Parts of the exercise:
A. Name every person mentioned in the PICNIC report.
B. Copy everything in the PICNIC report from "My highlight of" down to "what you like.", swapping "drone" for "boat".

Text shown:
Social Innovation Camp @ PICNIC
As I walked into the new EYE cinema, on the river bank opposite Amsterdam’s Centraal Station, I was hugged enthusiastically by a woman in a bright red Picnic T-shirt “so glad you’re here!” she enthused, smiling widely at me.
The whole inside of the building was lined with large PICNIC branded cardboard boxes that guests were encouraged to draw and write on, large red helium balloons clustered on the ceiling while offers of steaming coffee and sweet almond cakes cakes abounded. I’d been at PICNIC for all of two minutes and already I was smitten.
Alice Taylor, founder of Makie Lab, presided over the talks and navigated us through the huge amounts of information on offer. On Monday morning I had a whirlwind history of Artificial Intelligence, in Fiction and Life from George Dyson, learnt how to hack my own education and found out there was such a thing as Post-Natural History, all before lunch!
I started the afternoon in a workshop about “Maps, the power of the crowd and Big Data”, where Charlie Beckett from the LSE explained why journalism both was and wasn’t going to change past all recognition.
Then I dashed upstairs to catch Bas Van Abel from our very own BGV team Fairphone explaining why: “If you can’t open it, You don’t own it“
Ownership, he argued, is about engagement not simply possession. If Nintendo refuse to sell you the specially designed screwdriver to fix it, then: “You’re screwed”!
My highlight of Day 1 however was Cesar Harada talking about an open source drone, designed collaboratively by teams all over the world, that could be sent to clean up oil spills in the Ocean. You can see pictures and contribute to this amazing piece of technology on his website, Protei.
Day 2 I learnt about Bio Hacking: I went to see some in progress including remote controlled cockroaches and then heard Cathal Garvey – who explained it with such enthusiasm that I am itching to try it at home. According to him this is a genuine possibility: for $300 a culture of bacteria and some DNA is yours, to do with what you like.
In the afternoon I ran around workshops: built my own venture, played with a 3D printer and learnt about crowdfunding. But I returned to the large lecture theatre to see Tim O’Reilly. The room was packed and buzzing with excitement as he took the stage. His message was to “create more than you capture” because an economy of abundance will always be more successful than one that seeks to profit from shortage.
Picnic was full of theories and ideas that have been mulling around in the air for a while, and to have them crystallised, presented and discussed with such enthusiasm and articulacy was hugely inspiring. But the project that struck me most powerfully over the two days, was not in the least bit theoretical. Moraba is a mobile game from Afroes which seeks to teach young people in Africa about gender based violence. Anne Shongwe, the founder, told us the story of a young man who approached her after having first played the game, “I never realised before, but I am a rapist” he said, “and now I know, I won’t be any longer.”

Material shown:
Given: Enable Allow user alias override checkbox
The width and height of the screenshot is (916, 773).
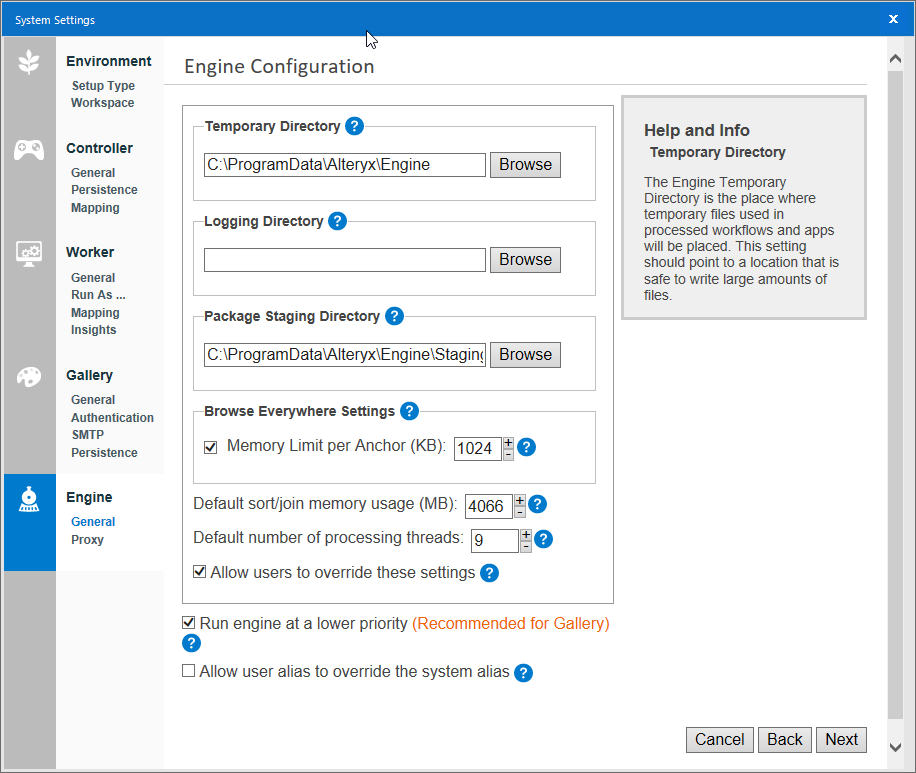Looking at the screenshot, I should (188, 671).
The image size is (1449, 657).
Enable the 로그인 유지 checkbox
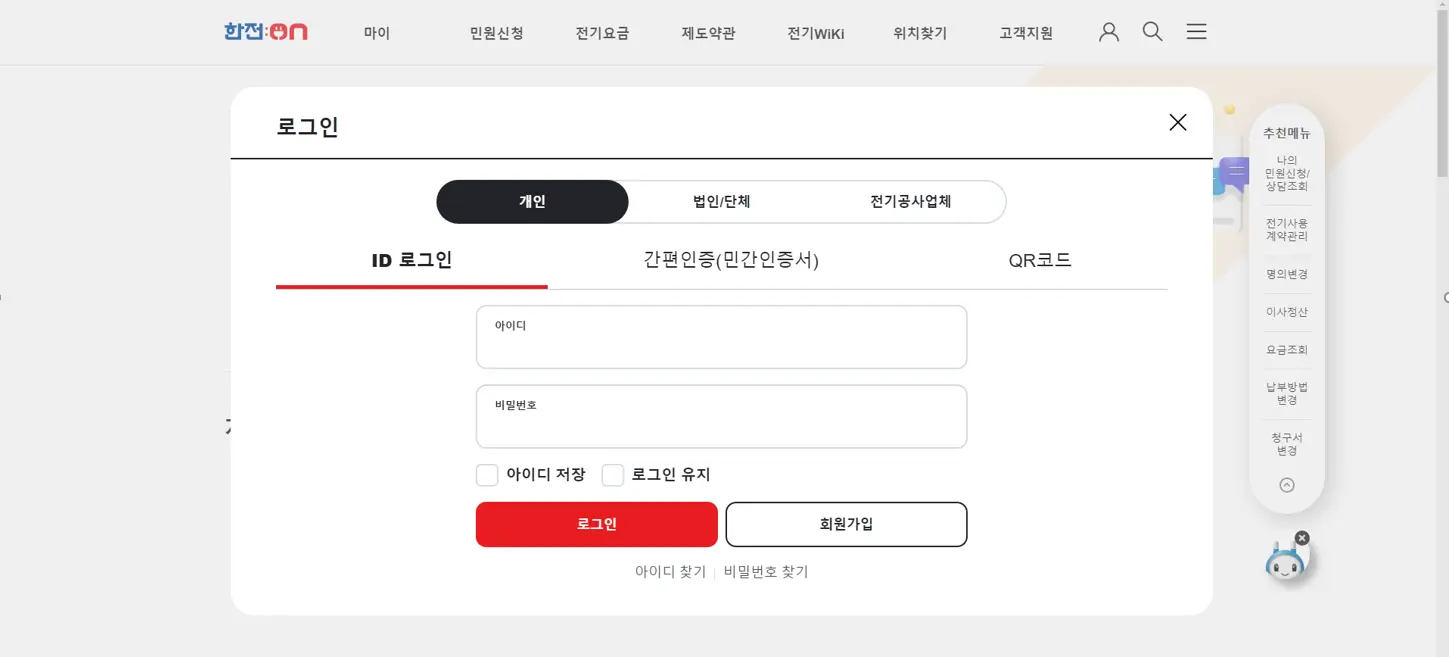point(613,474)
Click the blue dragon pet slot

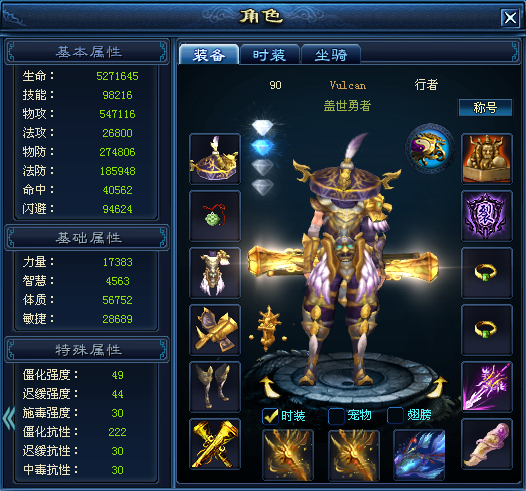click(419, 455)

Exercise solutions:
A.
Alice Taylor
George Dyson
Charlie Beckett
Bas Van Abel
Cesar Harada
Cathal Garvey
Tim O’Reilly
Anne Shongwe

B.
My highlight of Day 1 however was Cesar Harada talking about an open source boat, designed collaboratively by teams all over the world, that could be sent to clean up oil spills in the Ocean. You can see pictures and contribute to this amazing piece of technology on his website, Protei.
Day 2 I learnt about Bio Hacking: I went to see some in progress including remote controlled cockroaches and then heard Cathal Garvey – who explained it with such enthusiasm that I am itching to try it at home. According to him this is a genuine possibility: for $300 a culture of bacteria and some DNA is yours, to do with what you like.